In December 2018, I met Nii on a project I was working on. I was 34 years then. He is ten years older than me. Even though the age gap was wide, I didn’t feel it in our interactions. Our conversations were mostly casual until he proposed to me in January 2019. I gave it a lot of thought and figured a man his age will be serious when it comes to love and relationships. I told myself, “He is 44. At this age, he won’t be interested in playing games. Let me give him a chance and see how far we can go.”

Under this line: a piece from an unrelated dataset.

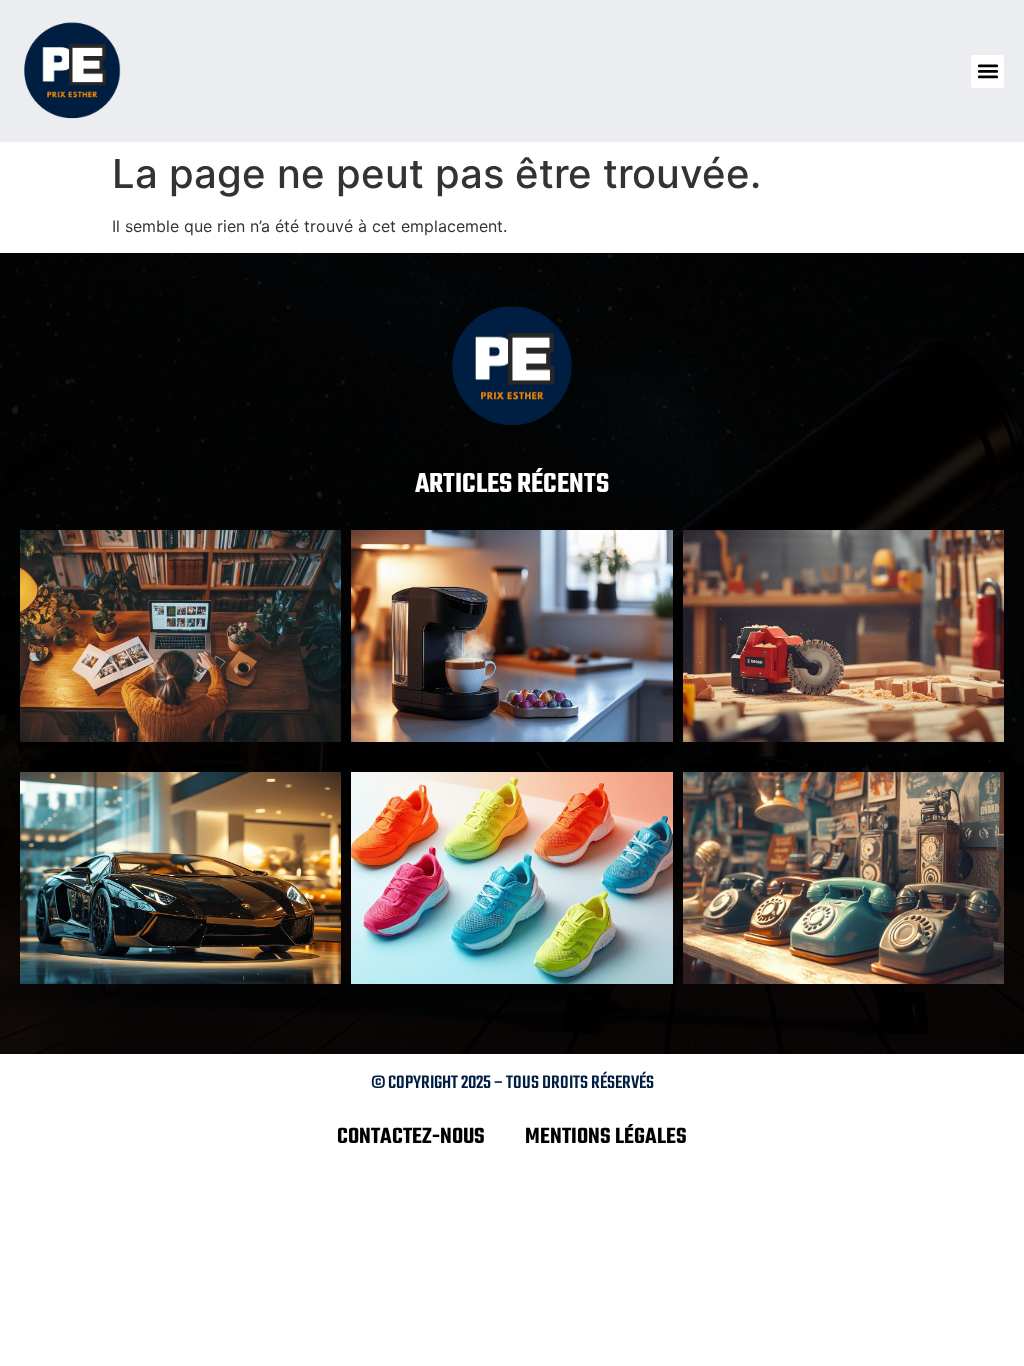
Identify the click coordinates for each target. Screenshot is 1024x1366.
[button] (987, 71)
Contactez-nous (411, 1137)
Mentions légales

Before I accepted his proposal, I asked about his intentions and he said, “I love you. Haven’t you noticed how I’m always looking for reasons to talk to you? I want to get to know you and love you the way a queen deserves to be loved.” His words were intense. He said nothing wrong and touched on everything I loved to hear from a man. He sounded genuine so I agreed to be his girlfriend.
This man would ask me random questions about the type of wedding I wanted, and I would tell him. It got to a point, it was no longer my wedding plans but our wedding plans. He was always the one who led such conversations about weddings and marriage. Sometimes he would say random things like, “I met this caterer who makes good food at affordable rates. I’m thinking we should hire her for our reception.”
We planned everything in detail. We talked about where we would live after the wedding and even talked about the number of children we would have. We picked names for our unborn children. We built a family in the air hoping one day we could bring it down and live it the way we had carefully planned it. We were both adults with stable finances so I believed it was just a matter of time before our plans come alive.
One day I woke up feeling out of sorts. I did everything to feel normal again but nothing worked. At first, I thought it was fatigue but the symptoms persisted the more I rested. My mind run over a lot of possibilities until it settled on the most palpable one. I took a test and discovered that I was pregnant. It didn’t scare me. The man responsible was Nii so why should I have fear or confusion?
I told Nii that I was pregnant and the show he put up got me knackered. “This is not the right time to get pregnant Aku. Is that the plan? To get pregnant at this time and bring all our plans to waste? No, we can’t have it. We cannot do anything outside the scope of our plans.” I responded, “I didn’t commit a crime. I’m only pregnant so why are you making it look like I killed someone? It’s life I’m going to bring forth and we are capable. We should be happy.”
Nii insisted. I even told him I would take care of the child without him but he wouldn’t have any of it. He used emotional blackmail and all sort of tricks to get me to do it. It was heartbreaking. I cried until my eyes turned red but there was nothing I could do. The harm had already been done. That should have been the moment I walk away from the relationship but I stayed. My heart held onto the thought of a better future so I stayed with him.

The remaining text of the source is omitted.